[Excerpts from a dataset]
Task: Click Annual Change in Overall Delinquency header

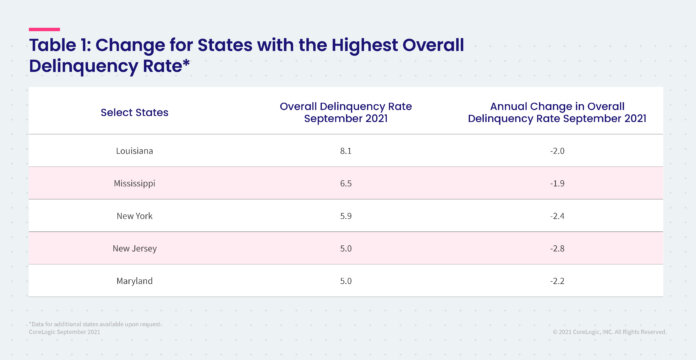Action: 557,113
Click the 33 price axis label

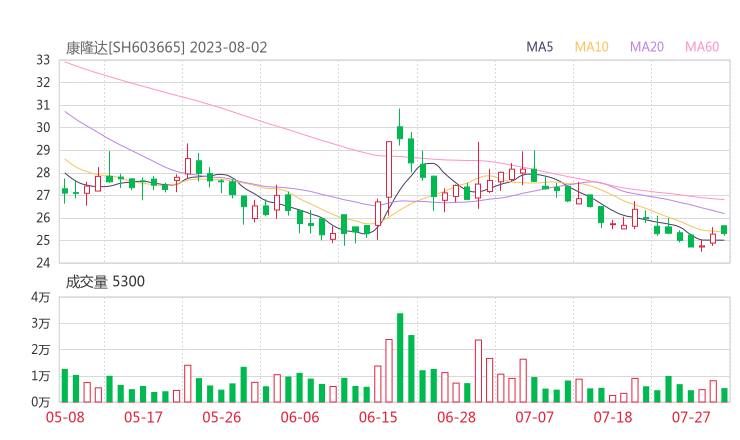point(43,60)
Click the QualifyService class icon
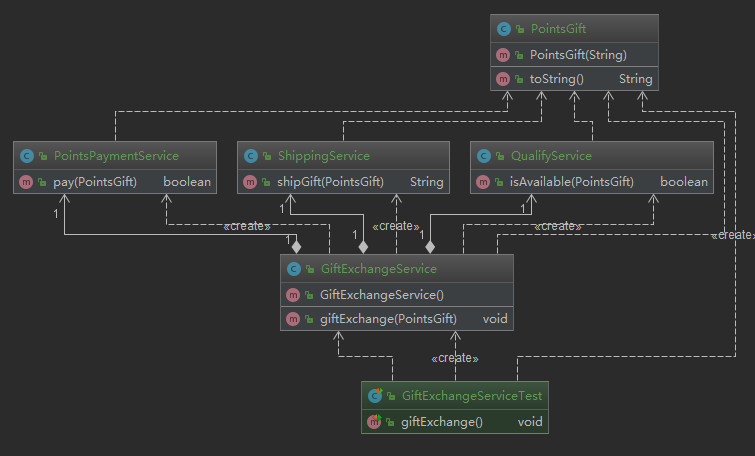This screenshot has height=456, width=755. click(x=484, y=156)
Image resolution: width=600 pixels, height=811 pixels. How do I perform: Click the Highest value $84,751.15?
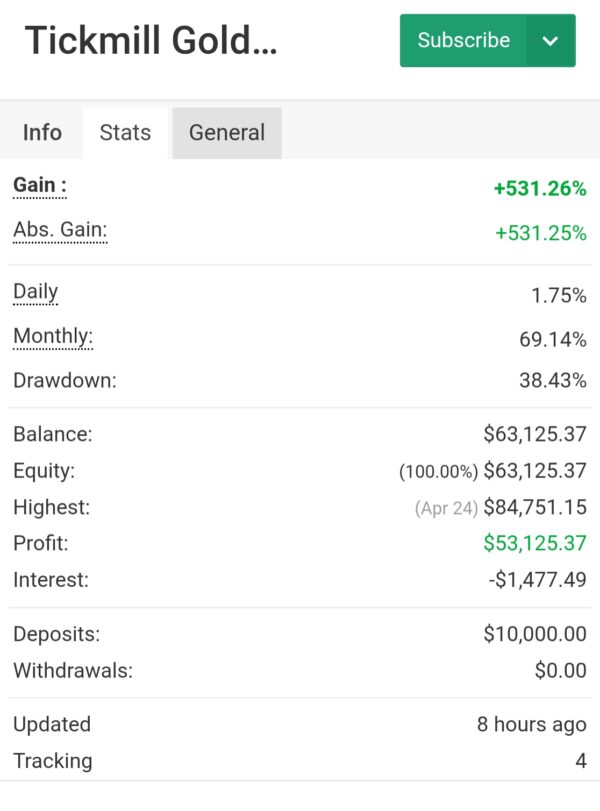point(535,507)
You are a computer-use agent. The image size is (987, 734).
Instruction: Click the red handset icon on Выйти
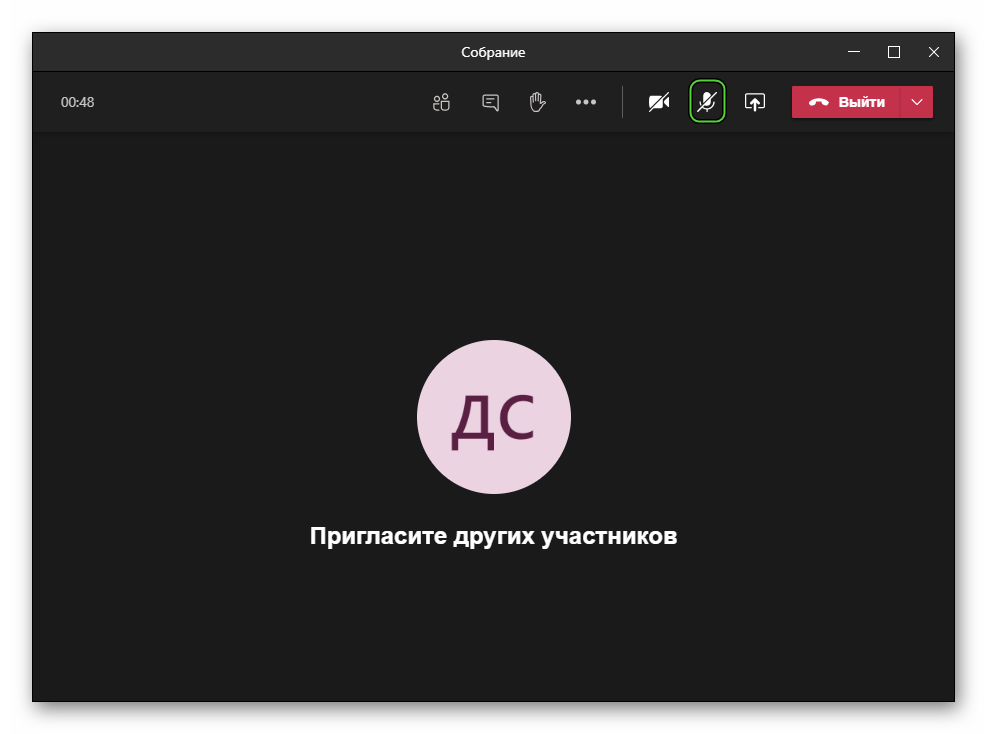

== What is required ==
Each entry should be output word for word, with no pictures carried over.

== Output of the task ==
Task: Click Annual Change in Overall Delinquency header

Action: 557,113
Click the 33 price axis label

point(43,60)
Click the QualifyService class icon
This screenshot has height=456, width=755. click(x=484, y=156)
Image resolution: width=600 pixels, height=811 pixels. How do I perform: Click the Highest value $84,751.15?
point(535,507)
You are a computer-use agent. The image size is (987, 734).
Instruction: Click the red handset icon on Выйти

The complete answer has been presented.